French official threatens 'windfall profit' tax

Sept. 13, 2005
French Finance and Economy Minister Thierry Breton has threatened to initiate a windfall profits tax against oil majors Total SA, Esso, BP PLC, and Royal Dutch Shell PLC—all of which operate refineries in France—if they do not develop "concrete and tangible proposals" to "return to consumers a part of the exceptional profits corresponding to an exceptional situation amassed since the beginning of the year." The proposals are due at a Sept. 16 meeting Breton has convened.

Doris Leblond
OGJ Correspondent

PARIS, Sept. 12 -- French Finance and Economy Minister Thierry Breton has threatened to initiate a windfall profits tax against oil majors Total SA, Esso, BP PLC, and Royal Dutch Shell PLC—all of which operate refineries in France—if they do not develop "concrete and tangible proposals" to "return to consumers a part of the exceptional profits corresponding to an exceptional situation amassed since the beginning of the year." The proposals are due at a Sept. 16 meeting Breton has convened.
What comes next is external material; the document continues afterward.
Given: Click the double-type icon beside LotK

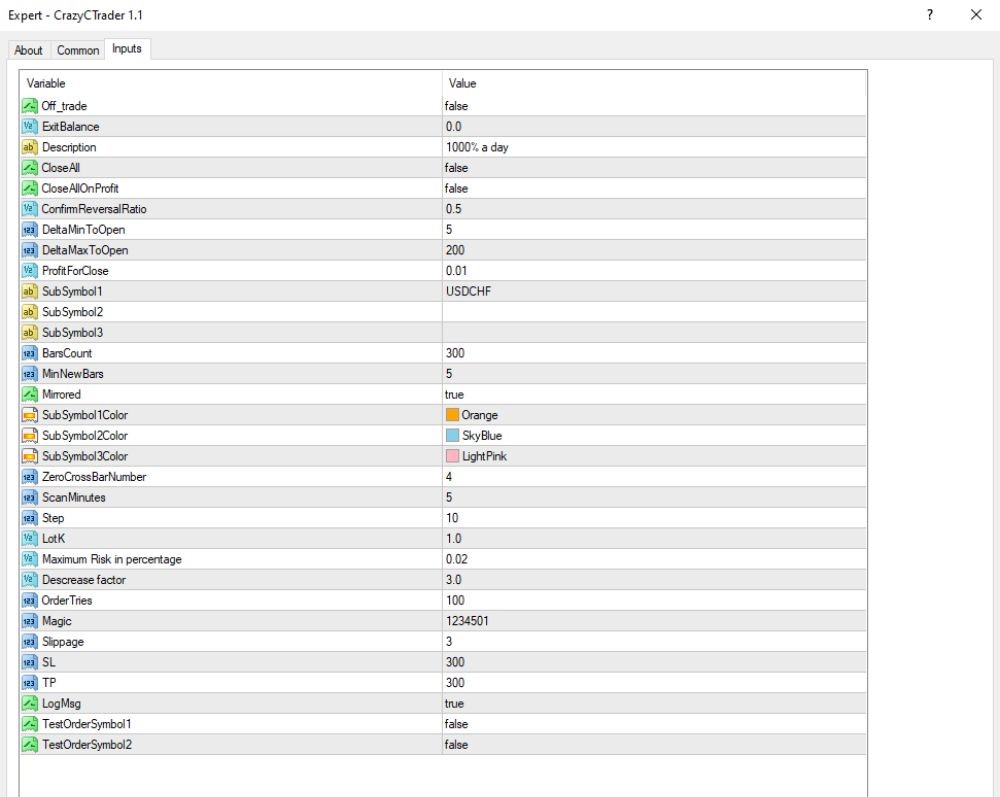Looking at the screenshot, I should coord(29,539).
Chief among the minister's suggestions was a drop in the price of motor fuels sold at service stations, the development of a hybrid automobile engine, investments in renewables, more biofuels incorporation in motor fuels, and refinery improvements.

The companies declined to comment. However, BP spokesman Philippe Lambert said his company is preparing propositions on biofuels and renewables, areas in which the company is heavily involved in France and globally.
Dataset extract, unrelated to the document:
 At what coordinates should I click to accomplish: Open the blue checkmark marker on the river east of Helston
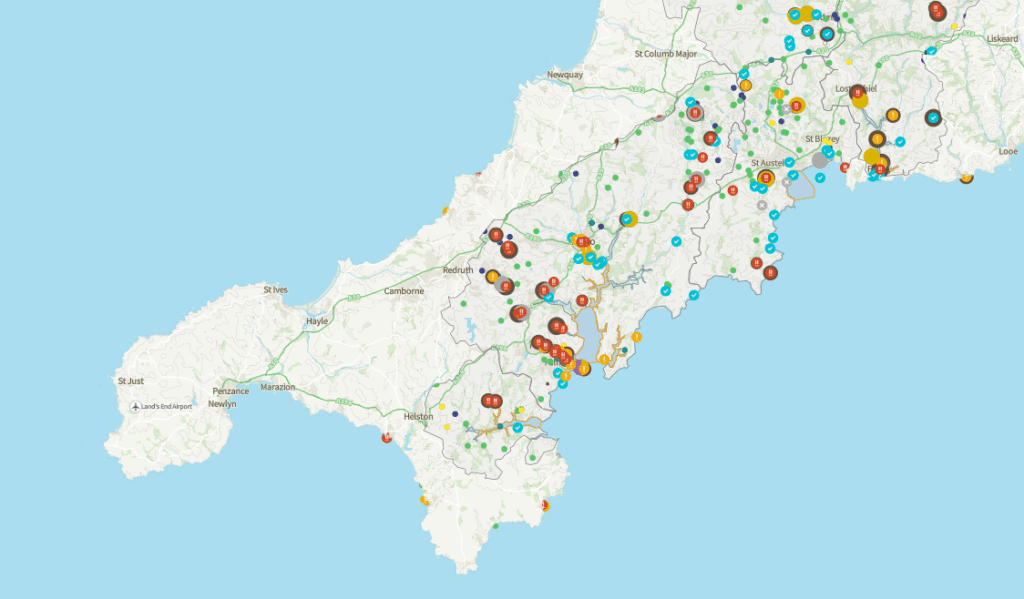pyautogui.click(x=518, y=427)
At a press conference Sept. 7, Total Chairman and CEO Thierry Desmarest said refining margins in France had fallen to 1 euro ¢/l.

"Industry will go to the meeting [with the minister] in a very positive frame of mind," said Jean-Louis Shilansky, delegate general of the oil companies' trade group, Union Française des Industries Pétrolières. He told OGJ that it was necessary to separate taxation from such initiatives as the "clean" automobile, biofuels, renewables, refinery improvements, and energy savings, all of which companies would willingly promote.

Industry was more reserved over taxation, which Shilansky insisted would be "inefficient to reduce prices at the petrol pump." He pointed out that oil products were already heavily taxed in France—at some 2 billion euros/month. And competition with hypermarkets, which currently hold a 53% share of the distribution market, was very strong.

The government may have been influenced by pressure from trade unions and consumers, especially after Total announced the previous day a net income of €6.287 billion for the first half of 2005, up 44% over first half 2004.

Other EU reactions
European Union finance ministers and the Eurogroup [the 12 EU nations that use the Euro currency] held meetings hosted by the UK and warned against reacting to high oil prices "by reducing [excise] rates or VAT levels." If there should be targeted measures in favor of special economic sectors, "these measures should not involve taxes," they said.

The 25 EU finance ministers meeting in Manchester Sept. 10 issued a common declaration, warning against "political interventions preventing the necessary adjustment" to high oil prices.

They stressed the "importance of structural reforms to render Europe's economy more resistant to shocks" and called for an intensified dialogue with producer nations, and for oil companies to increase exploration investment and refining capacities.

"Global problems call for global solutions," said UK Chancellor of the Exchequer Gordon Brown, who presided over the London meeting.